When he examines it he shakes his head in disbelief. The whole radiator has moved several inches to the right, off its brackets, and one of the pipes is leaking water as the valve has loosened.What he can't believe is that Robin did the damage without hurting himself. Don't know yet the repair bill damage. Just grateful it wasn't worse - he thought he might have to take up the floor if the pipes were cracked below.

Robin has a lovely day in Exmouth on the river with his carer from the Mede.  The OT comes and measures the space and I ask her to order the hospital bed which will come next week.I make plans for changing and moving the furniture in the dining room. And de-clutter some of the stuff. Already the big chest of drawers and bookcase have gone to Hospice Care.

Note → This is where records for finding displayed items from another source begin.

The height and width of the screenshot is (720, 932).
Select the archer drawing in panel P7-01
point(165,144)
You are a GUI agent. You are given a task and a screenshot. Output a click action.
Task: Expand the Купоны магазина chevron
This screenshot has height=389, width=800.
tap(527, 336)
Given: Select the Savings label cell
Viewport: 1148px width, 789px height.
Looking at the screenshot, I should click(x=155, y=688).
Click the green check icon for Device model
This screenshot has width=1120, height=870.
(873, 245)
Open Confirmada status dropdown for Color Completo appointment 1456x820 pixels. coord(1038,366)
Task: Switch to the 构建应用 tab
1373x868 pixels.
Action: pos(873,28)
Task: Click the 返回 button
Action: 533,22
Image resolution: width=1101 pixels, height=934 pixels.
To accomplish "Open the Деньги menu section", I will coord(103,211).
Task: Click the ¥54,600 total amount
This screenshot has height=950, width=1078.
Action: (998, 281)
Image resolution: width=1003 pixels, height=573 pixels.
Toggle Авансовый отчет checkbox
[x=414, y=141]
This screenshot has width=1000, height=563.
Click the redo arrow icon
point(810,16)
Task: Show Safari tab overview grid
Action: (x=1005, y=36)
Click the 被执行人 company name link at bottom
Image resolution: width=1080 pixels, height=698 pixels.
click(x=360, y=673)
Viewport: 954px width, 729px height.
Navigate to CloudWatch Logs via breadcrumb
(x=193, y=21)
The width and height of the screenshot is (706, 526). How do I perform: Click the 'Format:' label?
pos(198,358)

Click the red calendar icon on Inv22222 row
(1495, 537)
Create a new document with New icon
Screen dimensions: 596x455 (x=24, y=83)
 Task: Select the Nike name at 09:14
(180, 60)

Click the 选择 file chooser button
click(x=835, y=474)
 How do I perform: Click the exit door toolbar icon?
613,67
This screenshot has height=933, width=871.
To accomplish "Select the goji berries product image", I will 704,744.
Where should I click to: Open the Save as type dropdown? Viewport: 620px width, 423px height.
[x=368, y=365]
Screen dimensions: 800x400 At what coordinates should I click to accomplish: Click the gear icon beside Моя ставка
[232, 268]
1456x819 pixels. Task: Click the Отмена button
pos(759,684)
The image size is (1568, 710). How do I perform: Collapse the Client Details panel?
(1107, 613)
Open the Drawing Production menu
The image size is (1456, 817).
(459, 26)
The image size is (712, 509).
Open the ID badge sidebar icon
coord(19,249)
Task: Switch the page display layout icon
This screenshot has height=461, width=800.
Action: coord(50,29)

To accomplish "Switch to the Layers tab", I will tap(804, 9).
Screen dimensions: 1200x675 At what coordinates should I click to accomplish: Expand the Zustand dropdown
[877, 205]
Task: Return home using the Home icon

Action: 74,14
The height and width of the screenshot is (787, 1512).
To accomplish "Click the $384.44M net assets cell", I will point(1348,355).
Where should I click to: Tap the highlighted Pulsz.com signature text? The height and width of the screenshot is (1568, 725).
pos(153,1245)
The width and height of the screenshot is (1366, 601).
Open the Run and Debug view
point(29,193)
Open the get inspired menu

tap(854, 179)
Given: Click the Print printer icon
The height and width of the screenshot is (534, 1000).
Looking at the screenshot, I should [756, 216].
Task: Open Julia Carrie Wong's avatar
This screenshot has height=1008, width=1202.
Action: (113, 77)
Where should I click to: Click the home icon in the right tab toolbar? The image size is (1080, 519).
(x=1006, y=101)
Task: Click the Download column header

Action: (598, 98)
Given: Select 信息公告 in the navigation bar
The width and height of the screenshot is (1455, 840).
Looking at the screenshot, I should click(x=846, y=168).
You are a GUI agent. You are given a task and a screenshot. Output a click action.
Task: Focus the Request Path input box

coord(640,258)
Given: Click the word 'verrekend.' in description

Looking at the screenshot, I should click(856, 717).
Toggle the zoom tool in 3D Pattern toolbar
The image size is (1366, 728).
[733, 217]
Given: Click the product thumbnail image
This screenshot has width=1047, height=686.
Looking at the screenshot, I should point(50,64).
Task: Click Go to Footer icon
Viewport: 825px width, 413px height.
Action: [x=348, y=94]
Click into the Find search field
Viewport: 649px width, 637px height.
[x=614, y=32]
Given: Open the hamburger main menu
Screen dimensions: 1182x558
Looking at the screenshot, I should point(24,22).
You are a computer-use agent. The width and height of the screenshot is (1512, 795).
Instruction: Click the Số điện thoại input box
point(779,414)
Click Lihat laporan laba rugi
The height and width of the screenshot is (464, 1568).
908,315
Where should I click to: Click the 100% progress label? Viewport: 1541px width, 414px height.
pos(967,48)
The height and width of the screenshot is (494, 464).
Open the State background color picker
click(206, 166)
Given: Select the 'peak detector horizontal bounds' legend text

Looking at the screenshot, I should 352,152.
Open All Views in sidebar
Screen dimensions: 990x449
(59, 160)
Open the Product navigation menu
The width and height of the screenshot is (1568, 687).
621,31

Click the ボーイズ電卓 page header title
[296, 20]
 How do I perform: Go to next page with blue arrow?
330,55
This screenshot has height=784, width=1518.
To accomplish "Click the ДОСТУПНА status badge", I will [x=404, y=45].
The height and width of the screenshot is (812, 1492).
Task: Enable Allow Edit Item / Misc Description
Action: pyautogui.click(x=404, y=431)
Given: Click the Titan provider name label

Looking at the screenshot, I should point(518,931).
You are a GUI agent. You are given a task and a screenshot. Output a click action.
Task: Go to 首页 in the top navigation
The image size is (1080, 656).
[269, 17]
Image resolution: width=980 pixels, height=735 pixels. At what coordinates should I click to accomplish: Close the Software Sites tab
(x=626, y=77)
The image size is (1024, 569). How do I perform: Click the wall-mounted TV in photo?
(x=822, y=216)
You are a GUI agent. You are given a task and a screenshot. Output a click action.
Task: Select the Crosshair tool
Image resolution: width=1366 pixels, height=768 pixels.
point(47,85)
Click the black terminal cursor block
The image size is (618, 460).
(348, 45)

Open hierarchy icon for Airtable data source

All evening I go up and down the stairs with Robin as I've said he can't do it on his own now. Horrid and restricting for both of us. Trying to keep him safe.  Not really working. The place I feel really unsafe is inside....need someone to hold my hand in there.


Wednesday 22 June 2016

Into This Quiet Quiet Night






















I started to write this a few hours ago.....long past midnight now...the ambulance crew have just left....such lovely people. Even though it took them nearly an hour and a half to come.....Robin wasn't an emergency, wasn't dying....just sitting at the bottom of the stairs covered in two blankets ....lying back against several cushions. He fell.....tripped on his slipper which wasn't done up properly ( I was in a hurry... wanted to watch Masterchef) and fell forward into the hall. Not a bruise or a scratch  just a  little skin scrape on his knee from the radiator edge.....but he couldn't get up and I couldn't get him up this time. Time to call 999.

Time to get the bed downstairs.

 Luckily the OT is coming at 8.30 am tomorrow so she can advise.

Not sure I'll sleep much though... I can hear Robin coughing...into this quiet quiet night....which in a way I've been waiting for.....something to happen to force the next stage.....thank goodness it was without blood.